Leurs conversations avaient lieu à la dérobée, dans le corridor, sur le balcon, dans la cour, et parfois chez la vieille femme de chambre des tantes, Matréna Pavlovna, dans l’appartement de laquelle logeait Katucha et où Nekhludov venait quelquefois prendre le thé à prikouskou[1]. Et ces conversations en présence de Matrena Pavlovna étaient les plus agréables. Quand ils demeuraient seuls, leurs entretiens en souffraient. Aussitôt leurs yeux se mettaient à dire d’autres choses, beaucoup plus importantes, que celles que prononçaient leurs lèvres ; alors leurs bouches se taisaient, ils se sentaient gênés, et se quittaient aussitôt.
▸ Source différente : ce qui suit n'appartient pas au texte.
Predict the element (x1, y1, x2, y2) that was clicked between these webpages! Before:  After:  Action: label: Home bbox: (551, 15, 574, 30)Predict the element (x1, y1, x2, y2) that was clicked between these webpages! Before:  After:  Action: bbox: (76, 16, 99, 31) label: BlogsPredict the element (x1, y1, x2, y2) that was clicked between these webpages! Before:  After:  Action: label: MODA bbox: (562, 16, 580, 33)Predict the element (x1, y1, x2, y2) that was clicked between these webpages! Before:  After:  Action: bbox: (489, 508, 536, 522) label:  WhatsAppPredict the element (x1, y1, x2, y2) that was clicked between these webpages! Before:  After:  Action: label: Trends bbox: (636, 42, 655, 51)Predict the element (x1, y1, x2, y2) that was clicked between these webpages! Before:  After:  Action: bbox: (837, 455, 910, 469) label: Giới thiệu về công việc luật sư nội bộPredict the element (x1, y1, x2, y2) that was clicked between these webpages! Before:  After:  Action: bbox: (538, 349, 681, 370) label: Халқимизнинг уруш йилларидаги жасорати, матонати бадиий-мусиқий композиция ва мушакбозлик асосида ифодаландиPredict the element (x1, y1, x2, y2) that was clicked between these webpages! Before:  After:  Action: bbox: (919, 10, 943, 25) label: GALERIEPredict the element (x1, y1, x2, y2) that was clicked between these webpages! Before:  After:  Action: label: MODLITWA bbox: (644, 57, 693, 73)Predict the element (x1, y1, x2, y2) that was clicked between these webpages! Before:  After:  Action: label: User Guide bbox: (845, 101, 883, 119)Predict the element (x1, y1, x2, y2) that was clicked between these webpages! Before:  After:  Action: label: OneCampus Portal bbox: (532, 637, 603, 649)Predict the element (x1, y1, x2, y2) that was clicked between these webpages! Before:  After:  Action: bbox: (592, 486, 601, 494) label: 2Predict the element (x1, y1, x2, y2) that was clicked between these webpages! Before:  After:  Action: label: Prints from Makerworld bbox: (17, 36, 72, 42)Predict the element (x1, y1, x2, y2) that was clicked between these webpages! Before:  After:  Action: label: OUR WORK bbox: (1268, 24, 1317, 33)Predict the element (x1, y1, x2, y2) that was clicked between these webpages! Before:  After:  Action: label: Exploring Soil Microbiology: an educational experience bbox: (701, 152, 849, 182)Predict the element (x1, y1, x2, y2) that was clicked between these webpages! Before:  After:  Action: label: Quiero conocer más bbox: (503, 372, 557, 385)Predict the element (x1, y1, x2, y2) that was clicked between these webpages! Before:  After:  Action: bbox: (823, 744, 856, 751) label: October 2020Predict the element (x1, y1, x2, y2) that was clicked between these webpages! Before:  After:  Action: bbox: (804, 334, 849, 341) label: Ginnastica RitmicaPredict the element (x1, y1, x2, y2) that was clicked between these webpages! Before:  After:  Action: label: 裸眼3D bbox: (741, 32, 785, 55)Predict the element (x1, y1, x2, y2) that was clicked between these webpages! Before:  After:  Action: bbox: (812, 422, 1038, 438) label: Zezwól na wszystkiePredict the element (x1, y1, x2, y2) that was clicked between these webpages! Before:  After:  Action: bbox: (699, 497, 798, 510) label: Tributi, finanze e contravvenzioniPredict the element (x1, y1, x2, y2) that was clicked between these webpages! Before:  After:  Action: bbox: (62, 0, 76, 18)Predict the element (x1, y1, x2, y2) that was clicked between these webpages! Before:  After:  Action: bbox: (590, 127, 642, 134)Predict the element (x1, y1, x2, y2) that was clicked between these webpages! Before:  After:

Tout le temps de son premier séjour chez ses tantes, les relations demeurèrent telles entre Nekhludov et Katucha. Ses tantes s’en aperçurent ; elles s’en inquiétèrent et même en informèrent à l’étranger, par lettre, la princesse Hélène Ivanovna, mère de Nekhludov. La tante Maria Ivanovna redoutait une liaison entre Dmitri et Katucha. Crainte vaine : Nekhludov, sans s’en douter, aimait

  1. En mordillant le sucre au lieu de le faire dissoudre dans le thé.